U.S. yields continued their move northwards, with the 10-year yield hovering around 4.85% in Asian hours, its highest level since August 2007, on investor worries that the Federal Reserve will hold interest rates higher for longer after strong economic data.
U.S. job openings unexpectedly increased in August, pointing to tight labour market conditions that could compel the Fed to raise rates next month.
India bond yields rise as US 10-year yield hits 16-year high
Still, the rise in yields is expected to be capped as bonds are not facing the double whammy from increasing U.S. yields and oil prices, with the latter easing slightly from highs. The benchmark Brent crude contract was at around $90 per barrel mark, after hitting a near one-year high of over $97.50 per barrel last week.

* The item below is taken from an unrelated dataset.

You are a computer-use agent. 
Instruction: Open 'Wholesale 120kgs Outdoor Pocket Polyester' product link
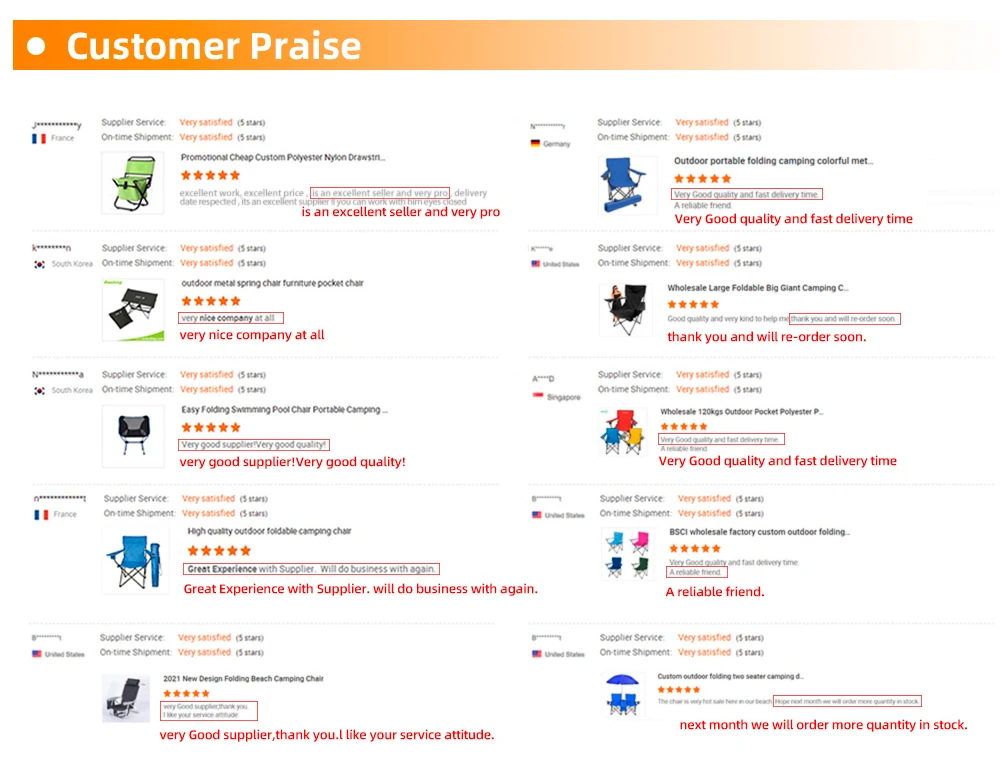[742, 412]
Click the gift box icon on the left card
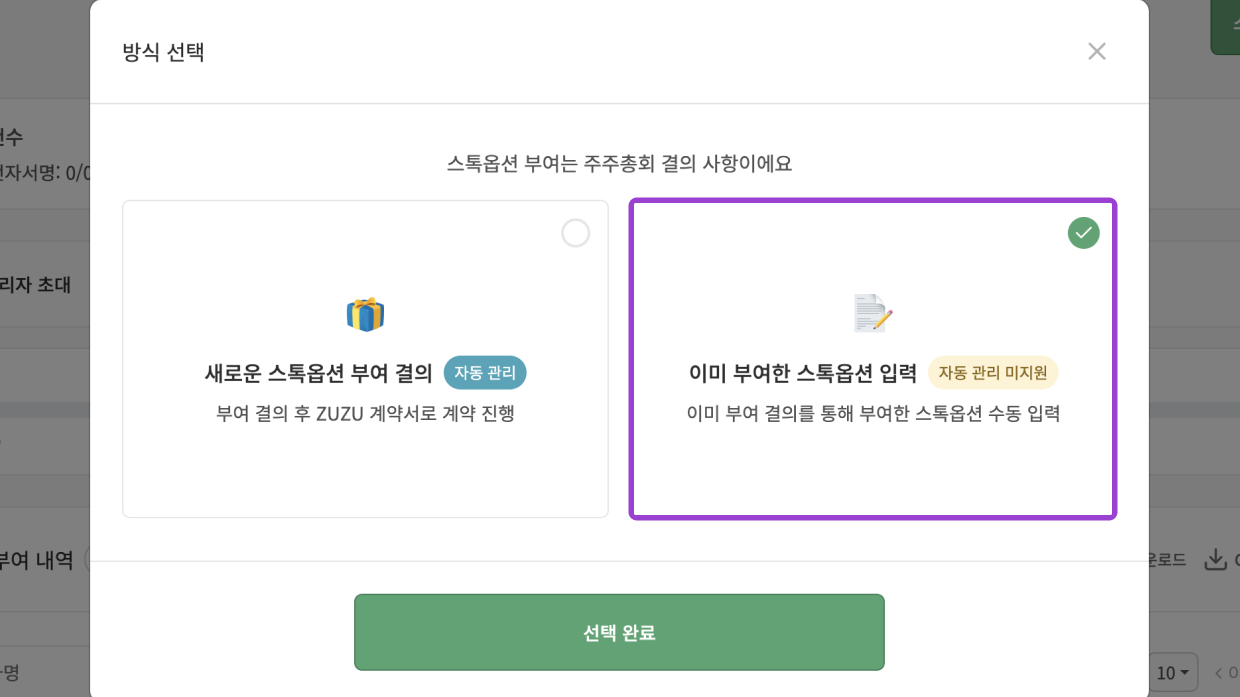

Traders also await the start of the fiscal second-half borrowing programme as India aims to borrow 6.55 trillion Indian rupees ($78.69 billion), with the first auction due on Friday. The Reserve Bank of India is also set to announce its monetary policy decision on the day.
Meanwhile, the expectations of India’s bond yield curve steepening in the second-half of the year are fading amid inflation worries, which is preventing shorter-dated yields from falling despite lower supply, traders told Reuters.